Yet more security concerns emerge about Paula Broadwell’s access to Petraeus:” disregarded normal CIA security procedures”


Yet more security concerns emerge about Paula Broadwell’s access to Petraeus

By Max Fisher , Updated: November 10, 2012

CIA Director David Petraeus (Photo by Mark Wilson/Getty Images)

Newly reported information about CIA Director David Petraeus’s alleged affair with Paula Broadwell, the military intelligence officer who also co-wrote a biography of the retired general, has focused more and more on the security risks that their secret relationship may have posed to the famously security-obsessed Central Intelligence Agency.

The FBI investigation that unraveled the story seems to have begun with threatening e-mails that Broadwell allegedly sent to another woman close to Petraeus, according to an extensive report by The Washington Post’s Sari Horwitz and Greg Miller. Investigators initially feared that Petraeus’s personal e-mail had been compromised. The Wall Street Journal reported that Broadwell or someone close to her had attempted to access that  account. Given the sensitivity of even Petraeus’s personal e-mail, outside access to its contents could have presented a significant national security risk.

Broadwell’s access to Petraeus appears to have been high, perhaps inappropriately so, even before the e-mail threats and FBI investigation.
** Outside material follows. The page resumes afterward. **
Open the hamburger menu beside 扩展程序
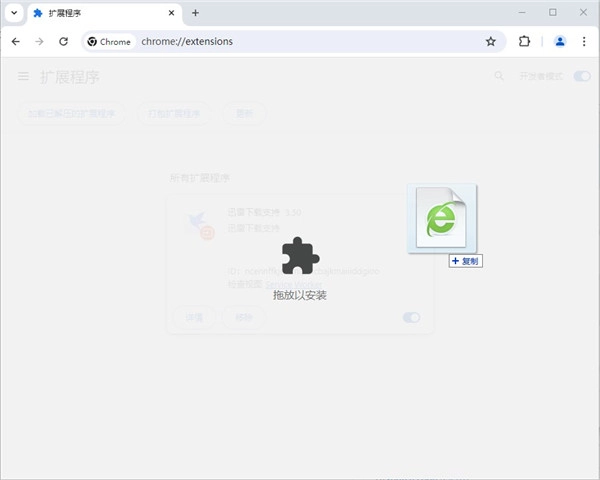 pyautogui.click(x=23, y=77)
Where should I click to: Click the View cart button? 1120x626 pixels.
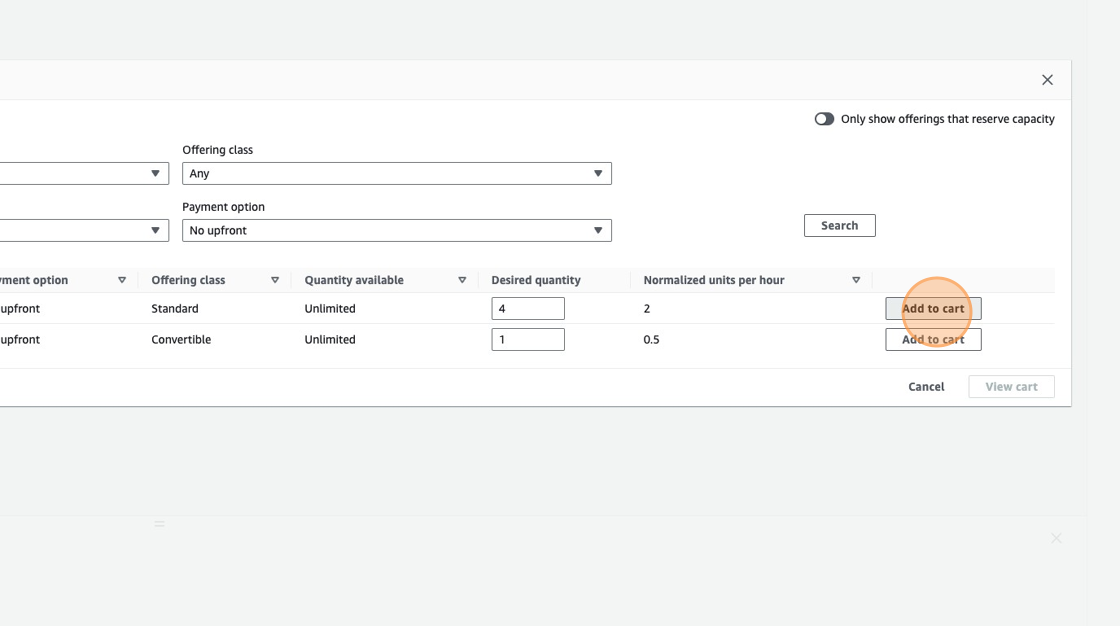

The Associated Press reports that some in the CIA had worried at how freely their director had invited her into his world, and at the spotlight-seeking Broadwell’s care with what she learned.
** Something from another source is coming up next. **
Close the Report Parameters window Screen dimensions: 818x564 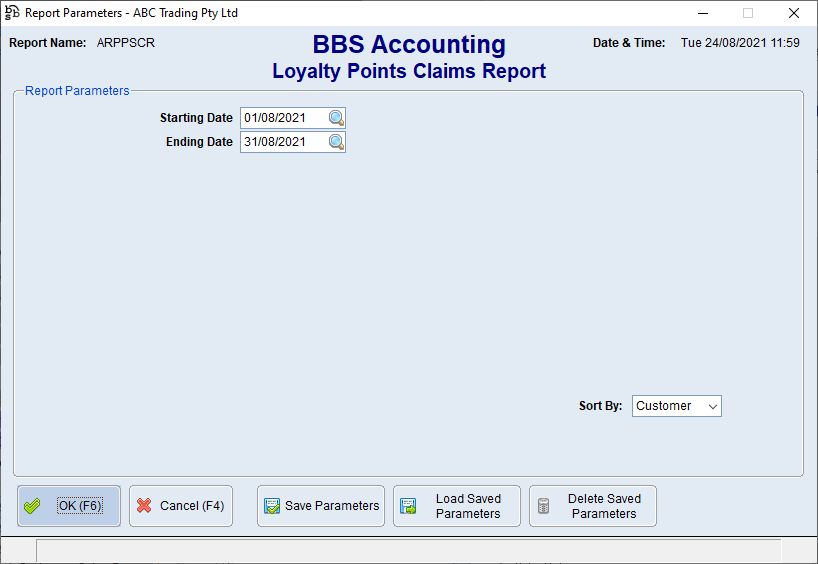coord(794,13)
But her access was unsettling to members of the secretive and compartmentalized intelligence agency, where husbands and wives often work in different divisions, but share nothing with each other when they come home because they don’t “need to know.”

In one incident that caught CIA staff by surprise, Broadwell posted a photograph on her Facebook page of Petraeus with actress Angelina Jolie, taken in his 7th floor office where only the official CIA photographer is permitted to take photos. Petraeus had apparently given Broadwell the photo just hours after it was taken.

 

Posting a photo of Petraeus with a movie star on a Facebook page is obviously not much of a national security breach. But what may have raised concern is the pair’s apparent disregard, at least in this incident, for following security procedures and for circumspection. If she was posting unapproved photos of the CIA director’s office on her Facebook wall, then, you have to wonder, what did she see as too sensitive for social media but fine to share with friends? Or what did Petraeus feel was appropriate to share with her privately?

The point is not that Broadwell had access to anything more sensitive than a forbidden photo of her secret lover’s office, or that Petraeus had to share anything more. The point is that they, based on the reports out so far, disregarded normal CIA security procedures — which would also require disclosing a secret affair, given the potential for blackmail — and appeared to have invented their own. That Petraeus would invite someone into his personal and professional world — especially someone who was well known for being temperamental — without regard for normal security standards would be no small breach.